Skip the pictures. Transcribe exactly the lines from the line containing "Given: View rank" to the end of the listing.

---------- Data for this exercise

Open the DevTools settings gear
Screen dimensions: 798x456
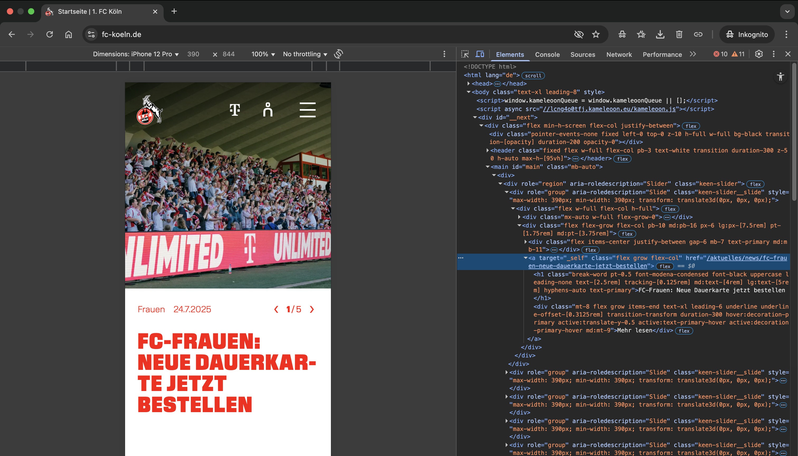click(x=759, y=54)
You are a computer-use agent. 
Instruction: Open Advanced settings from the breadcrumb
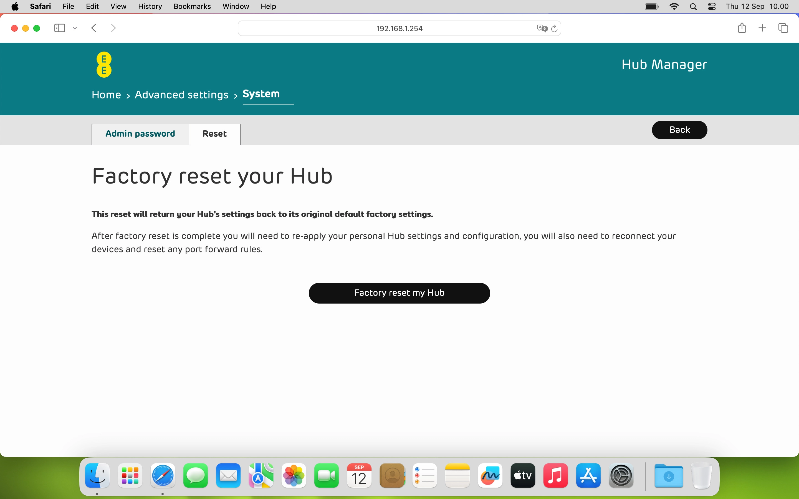182,95
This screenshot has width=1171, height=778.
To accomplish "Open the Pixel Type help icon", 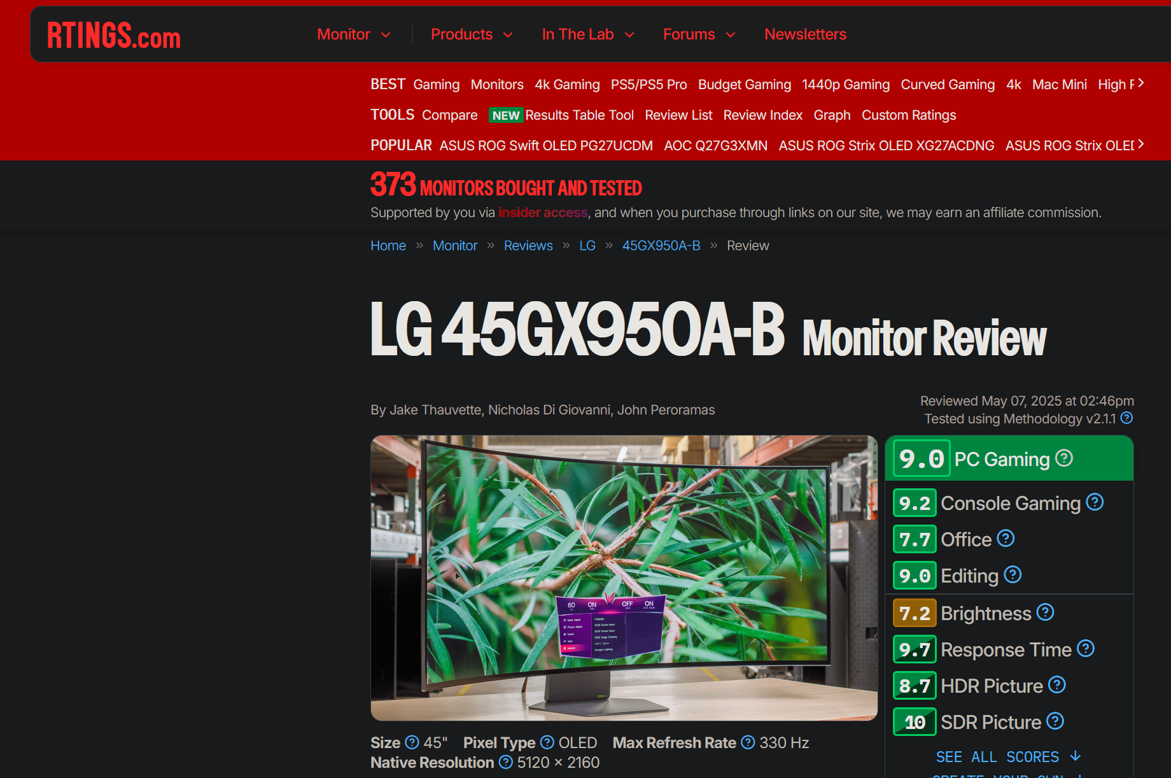I will [547, 742].
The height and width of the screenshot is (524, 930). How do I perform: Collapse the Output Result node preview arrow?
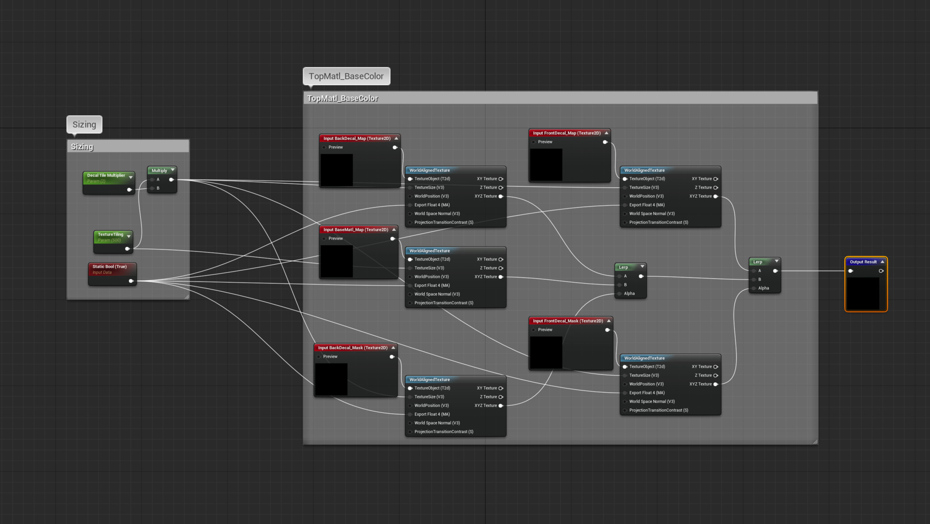click(x=882, y=262)
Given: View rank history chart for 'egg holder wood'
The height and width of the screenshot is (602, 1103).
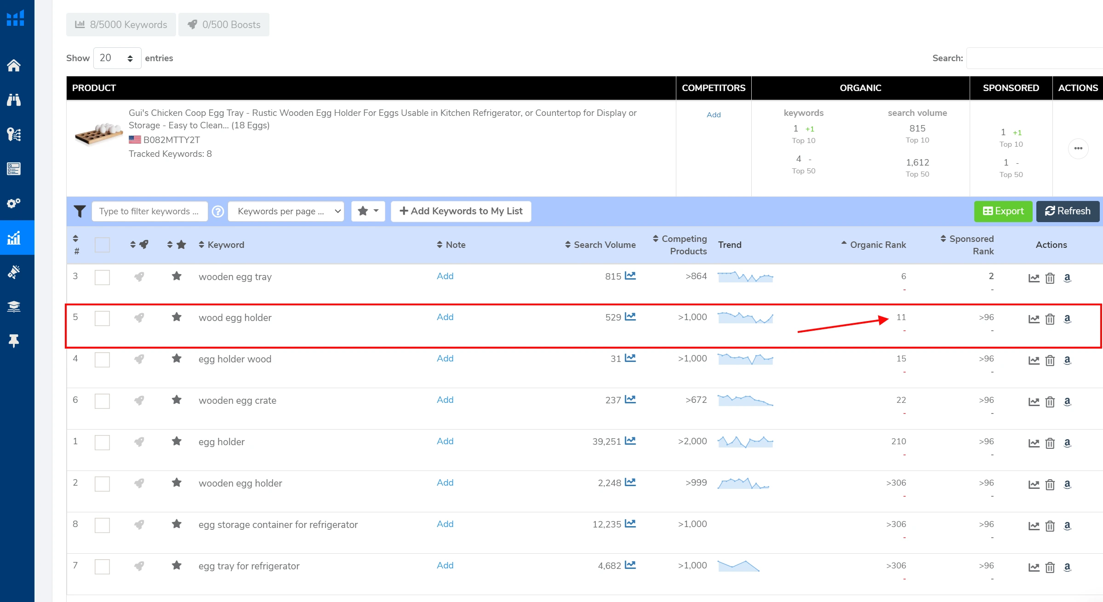Looking at the screenshot, I should coord(1034,361).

--------------------

**Result**.
Given: View rank history chart for 'egg holder wood'
The height and width of the screenshot is (602, 1103).
Looking at the screenshot, I should coord(1034,361).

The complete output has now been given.